▸ DONNÉES D'ENTRÉE
▼

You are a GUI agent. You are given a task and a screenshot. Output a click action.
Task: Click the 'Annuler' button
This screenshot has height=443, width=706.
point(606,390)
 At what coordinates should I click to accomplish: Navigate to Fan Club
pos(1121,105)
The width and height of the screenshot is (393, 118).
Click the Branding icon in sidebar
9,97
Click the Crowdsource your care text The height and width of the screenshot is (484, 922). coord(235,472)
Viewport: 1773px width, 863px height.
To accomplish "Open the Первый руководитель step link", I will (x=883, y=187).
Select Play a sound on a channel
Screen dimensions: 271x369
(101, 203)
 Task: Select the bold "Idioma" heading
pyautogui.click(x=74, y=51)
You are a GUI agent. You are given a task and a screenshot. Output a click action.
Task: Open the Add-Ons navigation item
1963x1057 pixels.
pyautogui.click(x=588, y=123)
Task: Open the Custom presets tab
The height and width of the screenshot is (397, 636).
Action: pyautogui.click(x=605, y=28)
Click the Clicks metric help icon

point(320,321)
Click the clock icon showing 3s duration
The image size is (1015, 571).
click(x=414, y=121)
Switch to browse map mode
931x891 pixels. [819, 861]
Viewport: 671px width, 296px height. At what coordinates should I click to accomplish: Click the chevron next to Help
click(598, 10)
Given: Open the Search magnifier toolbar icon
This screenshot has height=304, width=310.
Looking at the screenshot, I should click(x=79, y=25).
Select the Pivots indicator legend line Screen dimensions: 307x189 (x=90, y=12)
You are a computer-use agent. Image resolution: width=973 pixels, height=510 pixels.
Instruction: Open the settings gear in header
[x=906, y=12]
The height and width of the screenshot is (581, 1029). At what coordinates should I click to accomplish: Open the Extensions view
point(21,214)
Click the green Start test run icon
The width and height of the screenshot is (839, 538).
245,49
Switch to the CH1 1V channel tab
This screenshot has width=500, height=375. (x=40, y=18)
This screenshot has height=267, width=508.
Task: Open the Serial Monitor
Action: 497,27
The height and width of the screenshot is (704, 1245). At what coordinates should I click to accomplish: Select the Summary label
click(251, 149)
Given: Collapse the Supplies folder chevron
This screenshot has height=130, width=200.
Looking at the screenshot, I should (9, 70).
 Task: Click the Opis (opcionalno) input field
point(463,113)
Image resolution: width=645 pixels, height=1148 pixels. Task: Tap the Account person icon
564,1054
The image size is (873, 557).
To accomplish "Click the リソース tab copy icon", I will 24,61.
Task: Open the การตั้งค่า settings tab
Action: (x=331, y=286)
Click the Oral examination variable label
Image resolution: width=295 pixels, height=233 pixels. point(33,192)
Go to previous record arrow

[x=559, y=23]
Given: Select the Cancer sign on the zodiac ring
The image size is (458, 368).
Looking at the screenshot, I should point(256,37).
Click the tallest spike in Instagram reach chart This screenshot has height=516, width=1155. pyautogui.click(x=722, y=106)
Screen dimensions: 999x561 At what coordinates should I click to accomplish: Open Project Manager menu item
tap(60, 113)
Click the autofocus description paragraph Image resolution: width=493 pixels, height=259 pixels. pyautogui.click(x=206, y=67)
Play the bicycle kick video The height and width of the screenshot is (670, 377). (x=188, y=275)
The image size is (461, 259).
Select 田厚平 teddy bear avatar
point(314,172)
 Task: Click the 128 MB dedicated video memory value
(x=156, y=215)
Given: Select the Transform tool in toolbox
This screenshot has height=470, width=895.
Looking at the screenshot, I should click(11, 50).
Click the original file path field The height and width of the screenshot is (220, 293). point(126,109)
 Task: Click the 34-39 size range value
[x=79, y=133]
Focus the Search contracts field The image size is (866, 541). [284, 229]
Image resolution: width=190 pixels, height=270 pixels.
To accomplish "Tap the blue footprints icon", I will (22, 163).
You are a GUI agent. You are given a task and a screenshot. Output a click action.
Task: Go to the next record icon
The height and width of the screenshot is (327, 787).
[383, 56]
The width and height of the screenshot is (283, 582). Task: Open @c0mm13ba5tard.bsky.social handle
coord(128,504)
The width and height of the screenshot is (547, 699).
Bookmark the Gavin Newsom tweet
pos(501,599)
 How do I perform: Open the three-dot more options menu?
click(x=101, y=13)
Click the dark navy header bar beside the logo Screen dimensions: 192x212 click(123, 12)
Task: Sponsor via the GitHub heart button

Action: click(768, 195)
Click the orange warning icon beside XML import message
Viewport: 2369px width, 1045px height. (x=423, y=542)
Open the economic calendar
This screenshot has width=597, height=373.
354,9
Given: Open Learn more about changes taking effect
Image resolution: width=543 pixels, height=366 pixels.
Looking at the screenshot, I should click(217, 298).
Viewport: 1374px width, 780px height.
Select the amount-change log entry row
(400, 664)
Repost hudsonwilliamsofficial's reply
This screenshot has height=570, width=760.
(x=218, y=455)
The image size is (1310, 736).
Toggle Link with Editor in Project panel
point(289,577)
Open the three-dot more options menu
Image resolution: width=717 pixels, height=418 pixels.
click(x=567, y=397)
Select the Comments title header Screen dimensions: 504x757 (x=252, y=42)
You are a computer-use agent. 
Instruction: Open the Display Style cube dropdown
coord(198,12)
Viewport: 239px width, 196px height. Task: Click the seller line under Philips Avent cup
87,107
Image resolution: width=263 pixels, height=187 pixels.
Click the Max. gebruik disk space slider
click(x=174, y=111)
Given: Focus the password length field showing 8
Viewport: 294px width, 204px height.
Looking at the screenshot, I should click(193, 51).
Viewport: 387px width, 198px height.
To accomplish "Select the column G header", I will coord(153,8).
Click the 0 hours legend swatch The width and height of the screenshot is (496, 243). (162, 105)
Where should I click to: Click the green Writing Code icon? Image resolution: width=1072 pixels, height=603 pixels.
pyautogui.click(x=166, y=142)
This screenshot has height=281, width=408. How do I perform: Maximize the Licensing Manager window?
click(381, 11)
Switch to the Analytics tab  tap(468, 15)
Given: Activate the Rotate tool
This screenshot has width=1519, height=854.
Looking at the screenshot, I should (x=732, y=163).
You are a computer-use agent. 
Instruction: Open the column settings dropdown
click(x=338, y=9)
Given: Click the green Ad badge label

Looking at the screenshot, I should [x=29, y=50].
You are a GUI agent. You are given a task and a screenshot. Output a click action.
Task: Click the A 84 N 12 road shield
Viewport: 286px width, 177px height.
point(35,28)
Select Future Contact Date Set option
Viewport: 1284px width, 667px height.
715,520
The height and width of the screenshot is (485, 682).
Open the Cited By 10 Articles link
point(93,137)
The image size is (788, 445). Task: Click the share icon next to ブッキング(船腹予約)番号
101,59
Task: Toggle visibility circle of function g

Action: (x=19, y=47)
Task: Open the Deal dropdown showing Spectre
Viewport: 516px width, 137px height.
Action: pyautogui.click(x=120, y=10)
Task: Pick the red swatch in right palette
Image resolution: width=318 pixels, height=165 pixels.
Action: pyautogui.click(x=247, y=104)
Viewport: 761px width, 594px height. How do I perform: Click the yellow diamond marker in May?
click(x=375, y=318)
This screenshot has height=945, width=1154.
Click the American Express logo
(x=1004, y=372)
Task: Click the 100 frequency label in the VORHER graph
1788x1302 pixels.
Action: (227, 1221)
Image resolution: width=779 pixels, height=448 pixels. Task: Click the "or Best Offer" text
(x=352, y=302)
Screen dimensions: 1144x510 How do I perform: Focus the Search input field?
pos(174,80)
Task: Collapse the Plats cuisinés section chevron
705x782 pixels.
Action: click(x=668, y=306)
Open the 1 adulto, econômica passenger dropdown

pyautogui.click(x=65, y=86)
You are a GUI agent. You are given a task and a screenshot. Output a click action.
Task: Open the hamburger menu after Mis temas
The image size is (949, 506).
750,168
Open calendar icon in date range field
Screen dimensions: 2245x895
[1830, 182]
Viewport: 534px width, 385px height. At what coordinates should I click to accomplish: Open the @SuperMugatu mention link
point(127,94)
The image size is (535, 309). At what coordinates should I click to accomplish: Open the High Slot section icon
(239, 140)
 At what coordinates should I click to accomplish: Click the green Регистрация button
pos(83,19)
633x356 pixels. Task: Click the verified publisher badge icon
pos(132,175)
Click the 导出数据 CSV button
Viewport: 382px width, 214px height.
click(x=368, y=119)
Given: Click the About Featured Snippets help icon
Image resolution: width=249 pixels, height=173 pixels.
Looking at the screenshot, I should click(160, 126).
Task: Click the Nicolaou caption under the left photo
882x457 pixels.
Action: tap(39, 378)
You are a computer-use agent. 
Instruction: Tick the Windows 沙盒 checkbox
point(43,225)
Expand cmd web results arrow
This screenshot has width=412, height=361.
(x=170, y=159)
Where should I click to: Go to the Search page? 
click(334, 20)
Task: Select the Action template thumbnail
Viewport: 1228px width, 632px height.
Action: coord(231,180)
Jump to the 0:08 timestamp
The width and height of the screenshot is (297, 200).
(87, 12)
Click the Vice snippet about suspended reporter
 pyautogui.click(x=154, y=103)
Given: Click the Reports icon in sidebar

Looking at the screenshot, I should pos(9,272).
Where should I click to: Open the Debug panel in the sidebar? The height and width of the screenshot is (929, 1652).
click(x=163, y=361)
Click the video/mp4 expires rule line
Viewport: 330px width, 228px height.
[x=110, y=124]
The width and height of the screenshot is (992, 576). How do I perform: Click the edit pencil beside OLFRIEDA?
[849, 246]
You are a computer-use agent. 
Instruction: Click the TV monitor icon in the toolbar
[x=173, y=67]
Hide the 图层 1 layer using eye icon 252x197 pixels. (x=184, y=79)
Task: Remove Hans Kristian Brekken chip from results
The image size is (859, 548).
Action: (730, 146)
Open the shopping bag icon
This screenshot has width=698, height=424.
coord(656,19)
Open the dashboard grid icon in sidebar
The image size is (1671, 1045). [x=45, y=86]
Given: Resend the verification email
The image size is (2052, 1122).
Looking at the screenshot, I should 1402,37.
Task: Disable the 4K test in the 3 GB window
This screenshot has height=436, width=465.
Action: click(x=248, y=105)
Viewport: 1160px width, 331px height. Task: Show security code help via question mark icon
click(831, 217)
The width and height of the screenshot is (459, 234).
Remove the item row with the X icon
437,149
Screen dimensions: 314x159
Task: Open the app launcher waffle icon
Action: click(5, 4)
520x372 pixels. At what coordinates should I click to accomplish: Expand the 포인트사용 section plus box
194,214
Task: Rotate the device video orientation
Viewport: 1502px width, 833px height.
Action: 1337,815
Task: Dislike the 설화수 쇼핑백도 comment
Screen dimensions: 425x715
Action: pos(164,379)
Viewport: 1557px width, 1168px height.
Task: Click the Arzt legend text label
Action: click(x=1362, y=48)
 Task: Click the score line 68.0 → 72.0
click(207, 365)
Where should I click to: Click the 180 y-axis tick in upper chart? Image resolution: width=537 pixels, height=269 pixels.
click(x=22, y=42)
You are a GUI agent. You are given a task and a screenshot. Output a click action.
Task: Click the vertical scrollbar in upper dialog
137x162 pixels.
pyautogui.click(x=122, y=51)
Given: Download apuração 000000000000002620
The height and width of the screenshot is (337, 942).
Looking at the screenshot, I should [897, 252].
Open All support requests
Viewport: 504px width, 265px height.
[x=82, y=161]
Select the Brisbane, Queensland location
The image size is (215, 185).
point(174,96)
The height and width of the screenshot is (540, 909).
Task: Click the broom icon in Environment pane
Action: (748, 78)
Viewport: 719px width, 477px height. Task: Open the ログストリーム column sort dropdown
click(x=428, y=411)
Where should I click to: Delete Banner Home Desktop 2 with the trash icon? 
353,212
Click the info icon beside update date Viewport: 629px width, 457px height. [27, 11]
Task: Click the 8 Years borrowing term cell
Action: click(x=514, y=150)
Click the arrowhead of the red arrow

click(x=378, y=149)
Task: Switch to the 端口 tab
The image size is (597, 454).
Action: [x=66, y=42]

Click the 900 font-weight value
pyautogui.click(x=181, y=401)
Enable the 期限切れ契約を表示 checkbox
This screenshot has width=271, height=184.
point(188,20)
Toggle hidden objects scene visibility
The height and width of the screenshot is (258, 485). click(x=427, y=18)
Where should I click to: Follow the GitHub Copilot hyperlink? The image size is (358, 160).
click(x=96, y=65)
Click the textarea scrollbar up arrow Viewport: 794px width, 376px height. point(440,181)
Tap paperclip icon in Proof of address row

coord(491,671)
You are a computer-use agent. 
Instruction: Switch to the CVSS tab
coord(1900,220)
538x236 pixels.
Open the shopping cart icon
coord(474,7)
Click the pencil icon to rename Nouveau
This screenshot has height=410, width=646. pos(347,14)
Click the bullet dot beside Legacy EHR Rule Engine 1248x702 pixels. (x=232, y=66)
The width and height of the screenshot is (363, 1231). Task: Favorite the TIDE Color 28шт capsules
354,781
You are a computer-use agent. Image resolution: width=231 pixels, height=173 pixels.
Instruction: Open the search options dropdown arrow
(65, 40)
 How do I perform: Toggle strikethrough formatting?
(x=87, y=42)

▲

▸ CONSIGNE
Modifiez s'il vous plaît les éléments allant de la ligne qui contient « Select the Pivots » jusqu'à celle qui contient « Click the tallest », cette dernière comprise, en y remplaçant « Summary » par « Overview » sans rien changer d'autre. Ne renvoyez que ces lignes.

▸ SOLUTION
Select the Pivots indicator legend line Screen dimensions: 307x189 (x=90, y=12)
You are a computer-use agent. Image resolution: width=973 pixels, height=510 pixels.
Instruction: Open the settings gear in header
[x=906, y=12]
The height and width of the screenshot is (581, 1029). At what coordinates should I click to accomplish: Open the Extensions view
point(21,214)
Click the green Start test run icon
The width and height of the screenshot is (839, 538).
245,49
Switch to the CH1 1V channel tab
This screenshot has width=500, height=375. (x=40, y=18)
This screenshot has height=267, width=508.
Task: Open the Serial Monitor
Action: 497,27
The height and width of the screenshot is (704, 1245). At what coordinates should I click to accomplish: Select the Overview label
click(251, 149)
Given: Collapse the Supplies folder chevron
This screenshot has height=130, width=200.
Looking at the screenshot, I should (9, 70).
 Task: Click the Opis (opcionalno) input field
point(463,113)
Image resolution: width=645 pixels, height=1148 pixels. Task: Tap the Account person icon
564,1054
The image size is (873, 557).
To accomplish "Click the リソース tab copy icon", I will 24,61.
Task: Open the การตั้งค่า settings tab
Action: (x=331, y=286)
Click the Oral examination variable label
Image resolution: width=295 pixels, height=233 pixels. point(33,192)
Go to previous record arrow

[x=559, y=23]
Given: Select the Cancer sign on the zodiac ring
The image size is (458, 368).
Looking at the screenshot, I should point(256,37).
Click the tallest spike in Instagram reach chart This screenshot has height=516, width=1155. pyautogui.click(x=722, y=106)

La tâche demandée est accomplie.